Я не хотел рождаться и упирался, как мог. Потом услышал, что меня хотят тащить щипцами. Я не представлял, что это такое, испугался ещё больше и решил выйти сам.
Снаружи было очень светло и холодно. Всё расплывалось перед глазами. Меня стали шлепать. Я заорал от обиды. Но все только обрадовались. Я орал пока меня мыли и заворачивали.
Потом меня унесли и положили на жесткий стол. Надо мной наклонилось какое-то расплывчатое чудовище. Это была мамина знакомая акушерка – тётя Надя. Она сказала противным голосом.
– Доходяга, а орет, как слон…
– Да-а… Бо-а—и… Бо-бо… и-и хо-о-лод- на-а… – попытался сказать я. Голос ещё плохо меня слушался.
Она ойкнула и наклонилась ещё ниже.
– Что?
– Ма-а.. где-е?..– спросил я.
Тетя Надя от меня шарахнулась и, судя по звуку, грохнулась на пол. Правда, быстро вскочила и убежала. Тут же привела кучу людей в белых халатах и стала вопить, что я говорящий. Я растерялся и молчал.
Все посмеялись и ушли. А тётя Надя сказала, что я – странный ребенок, и все со мной ещё наплачутся. Так я узнал, что не бывает говорящих младенцев, и мне лучше пока помалкивать. Вдруг мама тоже испугается.
С мамой вообще было хорошо. Тепло и спокойно. А такого вкусного молока, как у неё, я больше никогда и нигде не пил. Мы лежали с ней рядом в большой светлой комнате. Она пела мне песенки и так приятно гладила пальцем по щеке.
Я думал, мы всегда будем вместе. Но через пять дней нас выписали домой. Маме сказали, что в целом я здоров, хотя не добираю в весе, и меня надо показать окулисту.

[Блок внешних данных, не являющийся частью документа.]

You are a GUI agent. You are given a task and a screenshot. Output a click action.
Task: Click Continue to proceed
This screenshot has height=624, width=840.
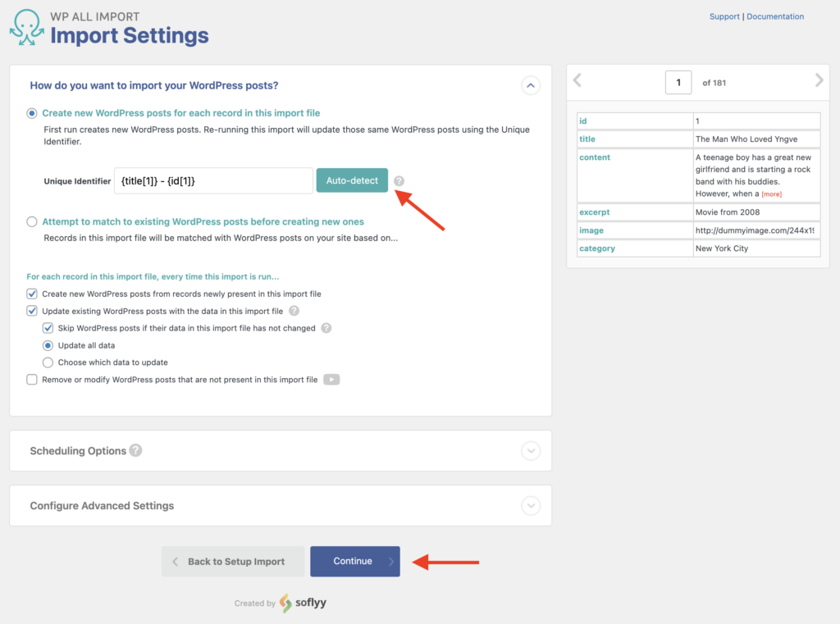tap(354, 561)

К тому времени я уже научился немного фокусировать зрение и мастерски выкручиваться из пеленок, хотя руки и ноги ещё плохо слушались.
Мы приехали домой на такси. Нам помогала мамина подруга Кондрашова, потому что папа Валера работал дальнобойщиком и застрял на своей «фуре» где-то в Польше.
Я уже знал, что не один ребенок в семье. У меня две сестры и брат. Мама часто спрашивала по телефону: «Ну, как там мои обезьяны?..» Мне было интересно на них посмотреть.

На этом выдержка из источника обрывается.